Effects of proposed federal minimum wage increase, 2013-2016
Size of increase | Total estimated workers1 | Directly affected2 | Indirectly affected3 | Total affected | Total affected as % of workers | Increased wages for directly and indirectly affected4 | GDP impact | Jobs impact: Full-time employment5 | Three-year total: job years | |
---|---|---|---|---|---|---|---|---|---|---|
Three-stage increase to $10.10/hour, modeled for July 2013, July 2014, and July 2015 | ||||||||||
2013: $8.20 | $0.95 | 127,361,000 | 8,778,000 | 5,228,000 | 14,006,000 | 11.0% | $7,858,756,000 | $ 4,974,592,000 | 43,000 | |
2014: $9.15 | $0.95 | 128,356,000 | 14,489,000 | 6,815,000 | 21,304,000 | 16.6% | $18,266,928,000 | $11,562,966,000 | 101,000 | |
2015: $10.10 | $0.95 | 129,359,000 | 21,267,000 | 8,997,000 | 30,264,000 | 23.4% | $25,365,116,000 | $16,056,119,000 | 140,000 | |
Cumulative totals: | 30,264,000 | $51,490,800,000 | $32,593,677,000 | 140,000 | 284,000 |
1 Total estimated workers is estimated from the CPS respondents who were 16 years old or older, employed, and for whom either a valid hourly wage is reported or one can be imputed from weekly earnings and average weekly hours. Consequently, this estimate represents the identifiable wage-earning workforce and tends to understate the size of the full workforce.

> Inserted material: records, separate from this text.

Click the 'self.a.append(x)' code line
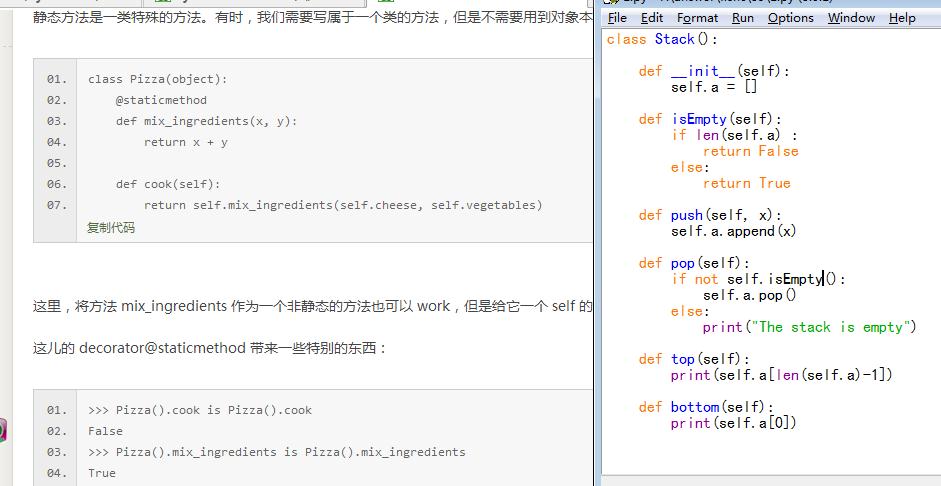 pyautogui.click(x=733, y=231)
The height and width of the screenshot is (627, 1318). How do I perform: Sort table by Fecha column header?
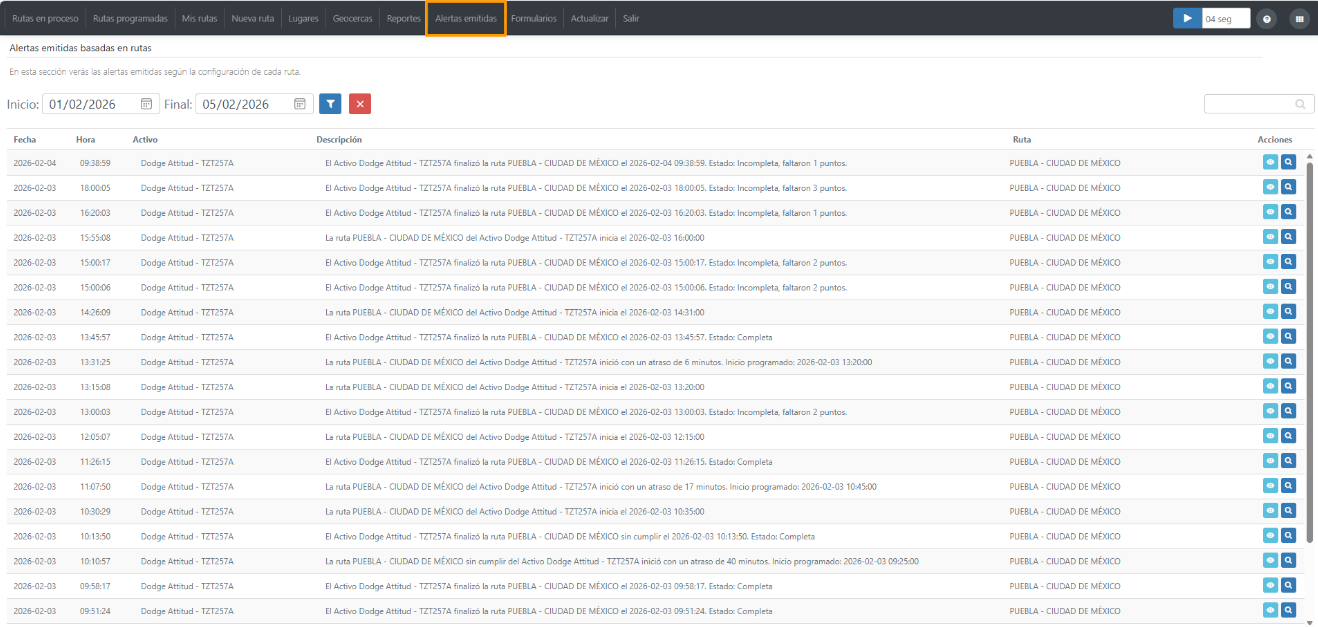25,140
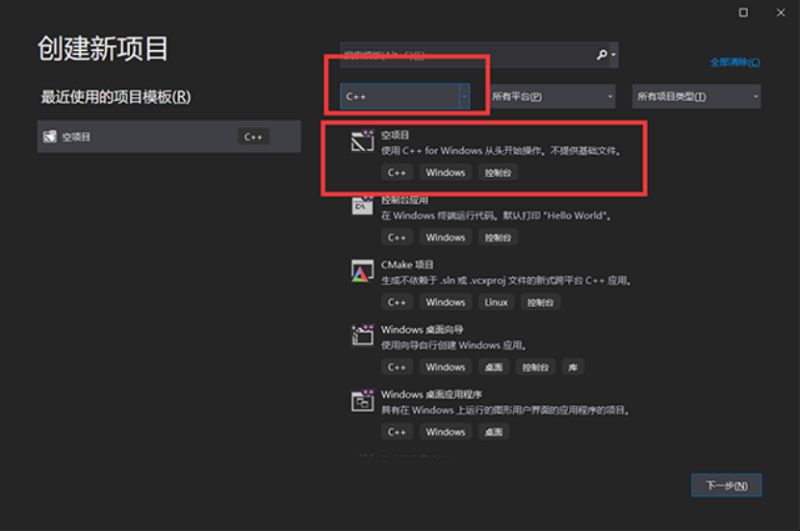Screen dimensions: 800x531
Task: Click the 下一步 button
Action: point(726,485)
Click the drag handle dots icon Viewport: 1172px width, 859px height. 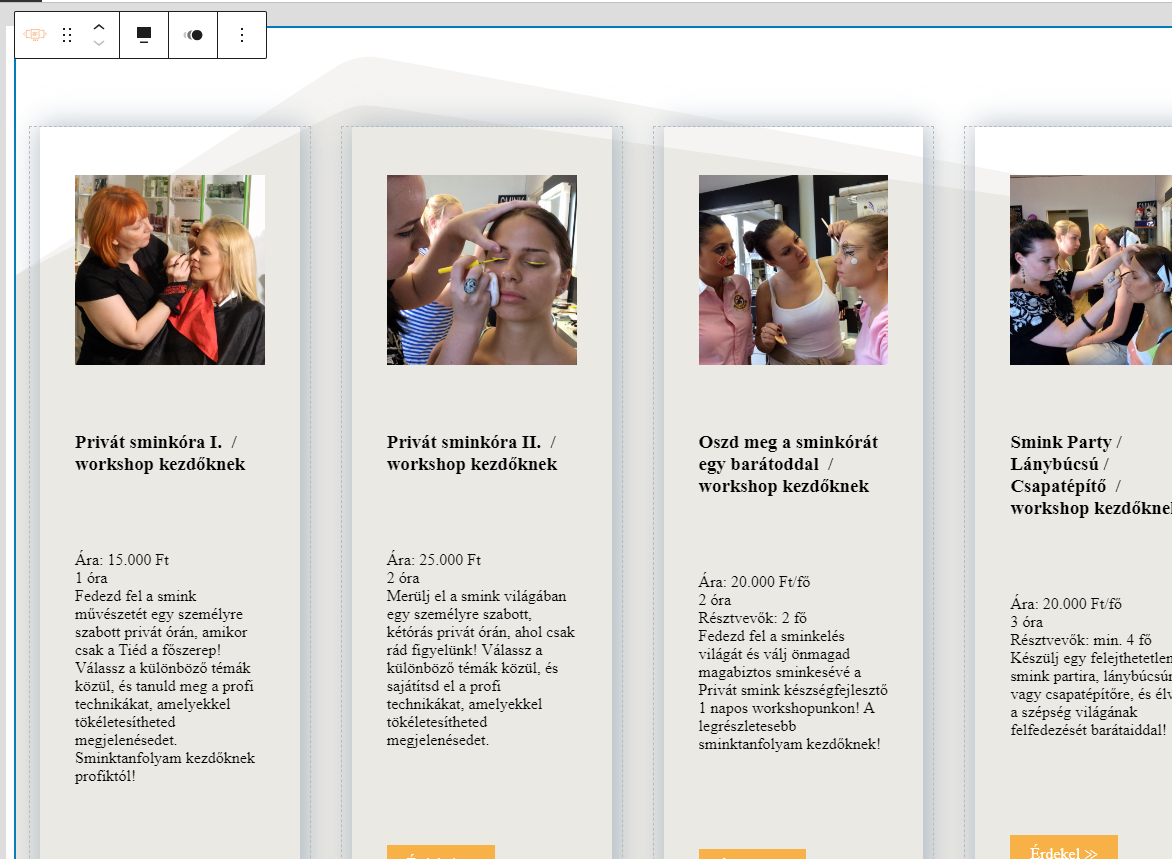(x=67, y=35)
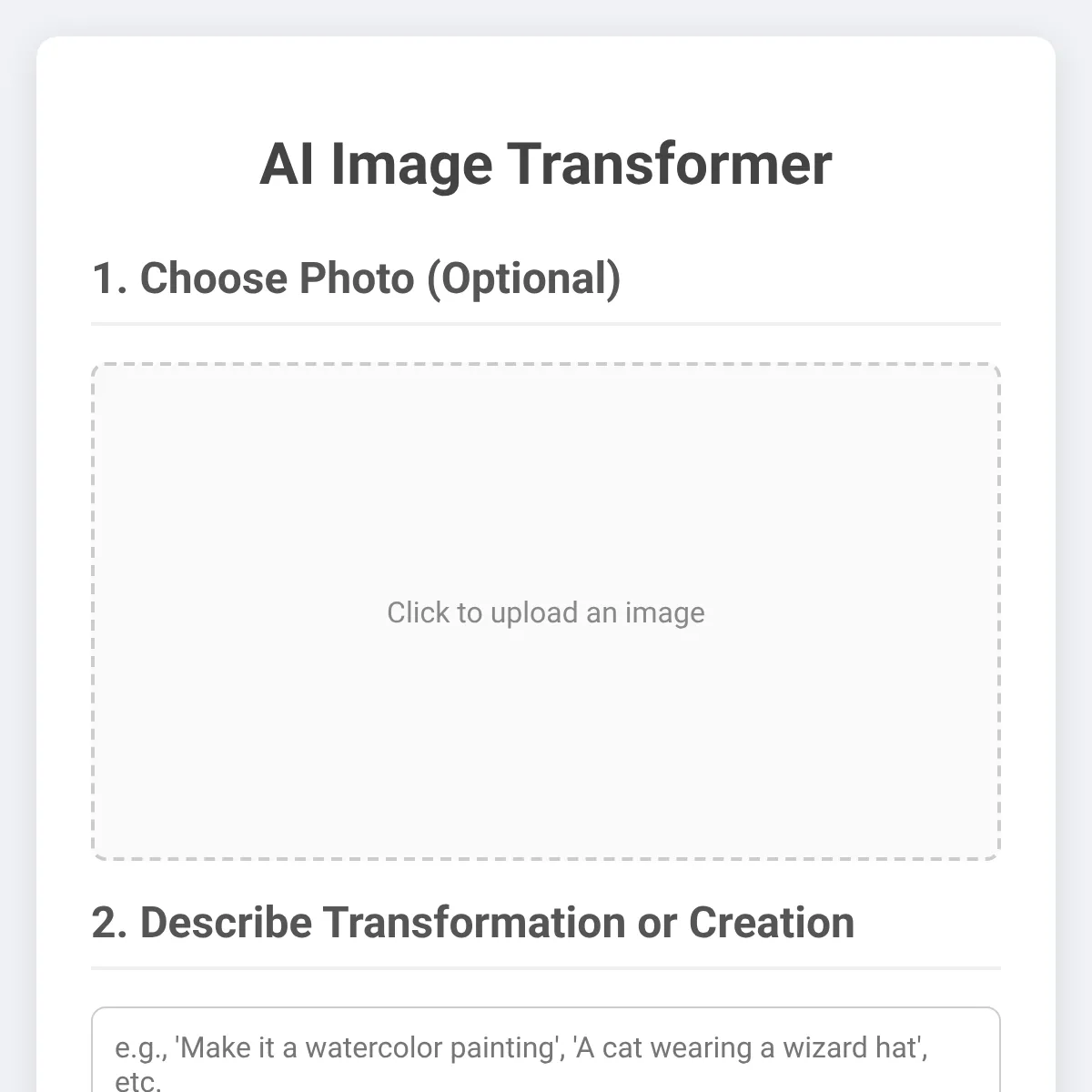Click the "AI Image Transformer" page title
Screen dimensions: 1092x1092
[546, 165]
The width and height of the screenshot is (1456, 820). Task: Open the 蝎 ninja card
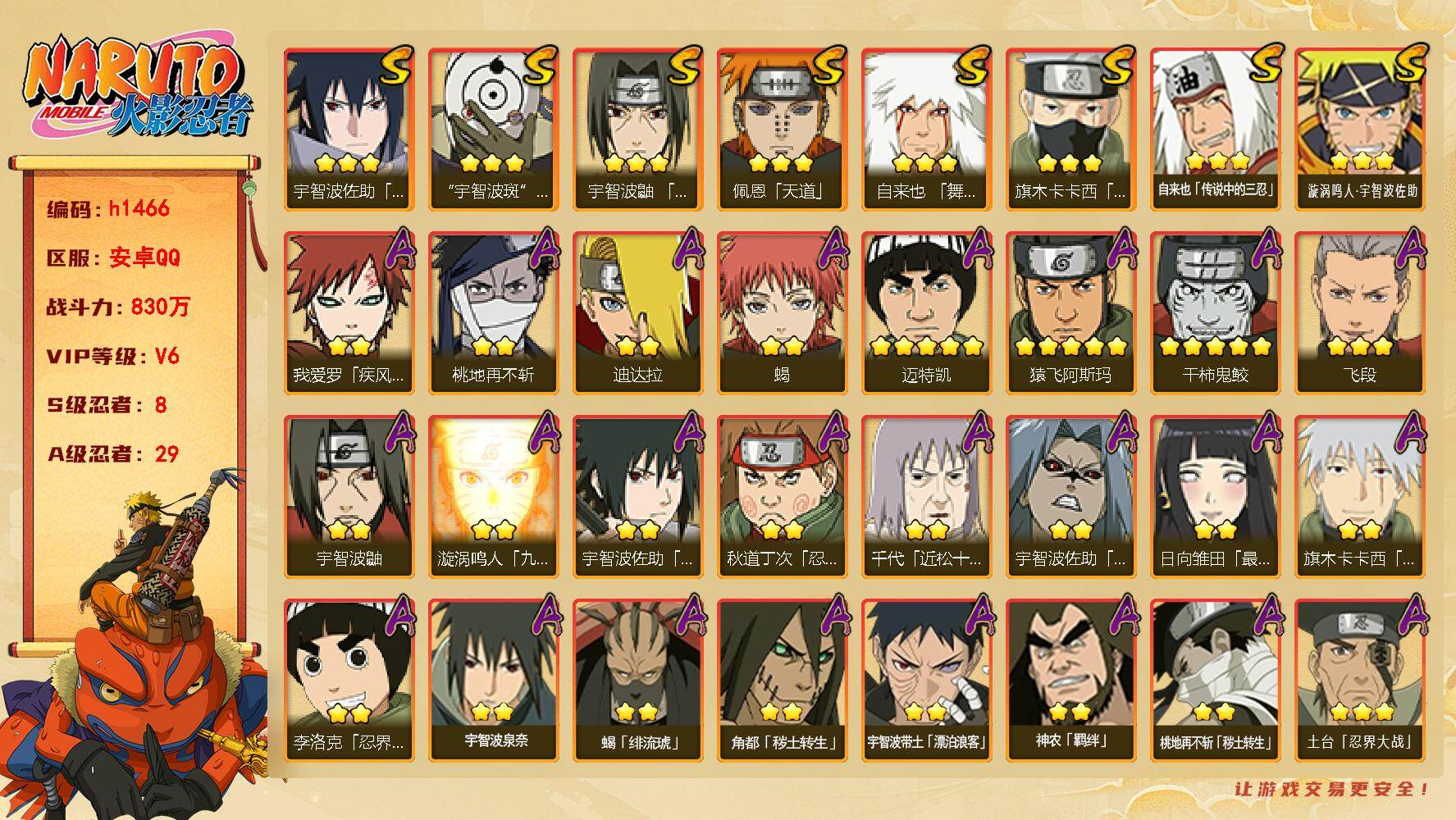click(782, 312)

2 Directly affected workers will see their wages rise, as the new minimum-wage rate will exceed their current hourly pay.
3 Indirectly affected workers currently have a wage rate just above the new minimum wage (between the new minimum wage, and the new minimum wage plus the dollar amount of the increase in the preceding minimum wage). They will receive a raise as employer pay scales are adjusted upward to reflect the new minimum wage.
4 The total annual amount of increased wages for directly and indirectly affected workers assumes they work 52 weeks a year.
5 The increased economic activity from these additional wages adds not just jobs but also hours for people who already have jobs (work hours for people with jobs also dropped in the downturn). Full-time employment takes that into account by essentially taking the number of total hours added (including both hours from new jobs and more hours for people who already have jobs) and dividing by 40, to get full-time-equivalent jobs added. Jobs numbers assume full-time employment requires $115,000 in additional GDP.
Note: Annual population growth: 0.78 percent (U.S. projected average annual rate from 2010 to 2015, according to Census). Wage growth: No assumed growth from 2012 values in year one, 1.8 percent growth in years two and three (U.S. average for bottom 20 percent of wage earners in 2012, using CPS-ORG). Job impact estimation methods can be found in Hall and Cooper (2012) and Bivens (2011).